Lacteos

Historia del Yogur búlgaro

Tarator - traditional bulgarian cold summer soup

Podría decirse que existe una relación larga y afectuosa entre Bulgaria y su  yogur más famoso; ésta se remonta al pueblo de  los Tracios, habitantes ancestrales de las tierras búlgaras. Éste pueblo de ganaderos, solía guardar la  leche de oveja en bolsas de piel de cordero alrededor de sus cinturas y de cierta forma se producía un yogur fermentado utilizando su propio calor corporal.

Comencemos por su nombre

La palabra yogur se deriva de las palabras para ‘grueso’ y ‘leche’ en la antigua Tracia.

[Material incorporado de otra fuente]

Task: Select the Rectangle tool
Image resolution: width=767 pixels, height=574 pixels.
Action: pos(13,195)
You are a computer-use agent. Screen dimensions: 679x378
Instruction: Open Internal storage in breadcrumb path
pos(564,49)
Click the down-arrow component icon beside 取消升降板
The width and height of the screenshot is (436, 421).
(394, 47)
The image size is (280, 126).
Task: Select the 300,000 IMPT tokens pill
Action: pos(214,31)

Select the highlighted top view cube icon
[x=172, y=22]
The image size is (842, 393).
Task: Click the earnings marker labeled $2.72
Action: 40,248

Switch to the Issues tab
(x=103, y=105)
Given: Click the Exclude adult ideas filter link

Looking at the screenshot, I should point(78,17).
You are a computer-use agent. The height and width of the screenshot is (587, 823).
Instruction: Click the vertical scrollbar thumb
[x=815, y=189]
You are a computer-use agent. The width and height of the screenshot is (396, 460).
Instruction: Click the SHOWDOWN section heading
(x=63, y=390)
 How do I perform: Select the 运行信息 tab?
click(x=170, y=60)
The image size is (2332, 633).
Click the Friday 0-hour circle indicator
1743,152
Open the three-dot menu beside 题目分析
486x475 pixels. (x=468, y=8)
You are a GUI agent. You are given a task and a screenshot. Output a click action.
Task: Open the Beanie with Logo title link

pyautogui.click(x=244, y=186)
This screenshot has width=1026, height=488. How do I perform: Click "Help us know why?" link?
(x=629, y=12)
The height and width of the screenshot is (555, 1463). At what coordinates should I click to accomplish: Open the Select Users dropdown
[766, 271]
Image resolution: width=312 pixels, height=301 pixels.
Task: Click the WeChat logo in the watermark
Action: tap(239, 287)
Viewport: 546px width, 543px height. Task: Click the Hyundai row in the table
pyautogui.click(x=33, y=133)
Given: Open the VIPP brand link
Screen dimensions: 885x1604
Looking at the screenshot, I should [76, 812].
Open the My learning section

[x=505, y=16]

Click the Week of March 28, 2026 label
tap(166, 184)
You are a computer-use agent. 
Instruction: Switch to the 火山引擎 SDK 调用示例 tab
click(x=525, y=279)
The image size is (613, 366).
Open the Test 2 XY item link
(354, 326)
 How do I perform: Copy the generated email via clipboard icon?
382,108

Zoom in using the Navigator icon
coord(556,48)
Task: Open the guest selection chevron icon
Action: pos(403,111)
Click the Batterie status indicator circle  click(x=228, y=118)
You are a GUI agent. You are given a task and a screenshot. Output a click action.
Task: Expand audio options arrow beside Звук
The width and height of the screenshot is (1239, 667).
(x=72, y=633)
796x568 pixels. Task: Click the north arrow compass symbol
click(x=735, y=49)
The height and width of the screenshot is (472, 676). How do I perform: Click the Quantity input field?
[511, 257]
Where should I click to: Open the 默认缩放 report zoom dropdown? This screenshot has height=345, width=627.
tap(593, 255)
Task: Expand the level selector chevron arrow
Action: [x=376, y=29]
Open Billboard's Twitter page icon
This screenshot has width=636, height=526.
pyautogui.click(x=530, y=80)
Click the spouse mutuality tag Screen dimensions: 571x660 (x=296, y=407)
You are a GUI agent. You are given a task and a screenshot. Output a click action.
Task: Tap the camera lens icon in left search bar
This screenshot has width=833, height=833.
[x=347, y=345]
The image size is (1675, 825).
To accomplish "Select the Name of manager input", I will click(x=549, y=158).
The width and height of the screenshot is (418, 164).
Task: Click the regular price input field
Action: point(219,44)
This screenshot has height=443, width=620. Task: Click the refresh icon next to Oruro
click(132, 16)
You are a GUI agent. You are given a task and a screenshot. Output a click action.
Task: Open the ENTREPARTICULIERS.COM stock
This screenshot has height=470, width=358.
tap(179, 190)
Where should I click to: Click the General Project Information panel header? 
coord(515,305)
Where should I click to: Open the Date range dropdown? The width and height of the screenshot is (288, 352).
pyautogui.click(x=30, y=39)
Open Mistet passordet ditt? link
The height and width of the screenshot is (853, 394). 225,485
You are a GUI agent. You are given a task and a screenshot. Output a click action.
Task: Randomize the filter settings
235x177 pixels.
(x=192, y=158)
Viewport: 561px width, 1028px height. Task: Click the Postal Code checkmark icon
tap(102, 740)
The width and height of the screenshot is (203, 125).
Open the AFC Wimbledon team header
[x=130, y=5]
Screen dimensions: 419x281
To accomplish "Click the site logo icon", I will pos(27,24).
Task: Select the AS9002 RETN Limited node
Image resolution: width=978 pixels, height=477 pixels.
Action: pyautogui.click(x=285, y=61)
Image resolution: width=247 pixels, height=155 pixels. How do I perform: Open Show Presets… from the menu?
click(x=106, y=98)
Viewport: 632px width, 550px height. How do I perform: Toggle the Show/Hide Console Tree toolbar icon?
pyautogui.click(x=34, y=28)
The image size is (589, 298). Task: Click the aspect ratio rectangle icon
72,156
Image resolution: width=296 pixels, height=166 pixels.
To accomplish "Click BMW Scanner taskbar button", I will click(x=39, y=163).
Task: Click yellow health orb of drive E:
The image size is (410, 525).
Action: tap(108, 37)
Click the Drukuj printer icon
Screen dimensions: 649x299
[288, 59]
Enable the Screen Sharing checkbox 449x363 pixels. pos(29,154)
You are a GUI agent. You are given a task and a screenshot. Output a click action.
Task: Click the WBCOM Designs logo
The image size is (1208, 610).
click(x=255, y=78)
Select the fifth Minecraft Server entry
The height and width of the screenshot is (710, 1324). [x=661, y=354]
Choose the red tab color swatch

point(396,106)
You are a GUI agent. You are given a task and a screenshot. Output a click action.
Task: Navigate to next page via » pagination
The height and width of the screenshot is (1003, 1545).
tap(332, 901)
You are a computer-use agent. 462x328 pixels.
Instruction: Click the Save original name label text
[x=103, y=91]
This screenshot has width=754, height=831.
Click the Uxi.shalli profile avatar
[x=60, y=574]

Pero ser reconocidos como “inventores” de este yogur tan particular  no es la única fuente de orgullo de Bulgaria, sino que también se le atribuye la expansión del yogur saludable en Europa, gracias a su conocimiento sobre una bacteria única nativa del país.

A principios de 1900, un científico búlgaro llamado Dr. Stamen Grigorov, encuentra al agente que causa la fermentación de yogur búlgaro y  también descubrió que se trata de dos bacterias no son parte de la microflora que existe en el tracto intestinal humano, sin embargo, resultan ser muy beneficiosas cuando se introducen en el mismo.

Otro científico, el ruso Ilya Mechnikov, premio Nobel de Fisiología y Medicina, llegó a descubrir que más personas vivieron hasta 100 años en Bulgaria respecto a los otros 36 países que estudió y vinculó este hecho precisamente al consumo de este yogur.

Desde entonces, son incontables los estudios científicos que aseveran una y otra vez que yogur búlgaro se ha acreditado bien su fama de poseer un número de efectos saludables en el cuerpo humano, incluyendo la reducción del colesterol, la reducción de bacterias poco saludables en el tracto gastro-intestinal, el aumento de los niveles de calcio y producir compuestos supresores del cáncer. No en vano hay quienes le consideran el mejor de los amuletos en el propósito de no envejecer, o por lo menos hacerlo con la mejor buena salud.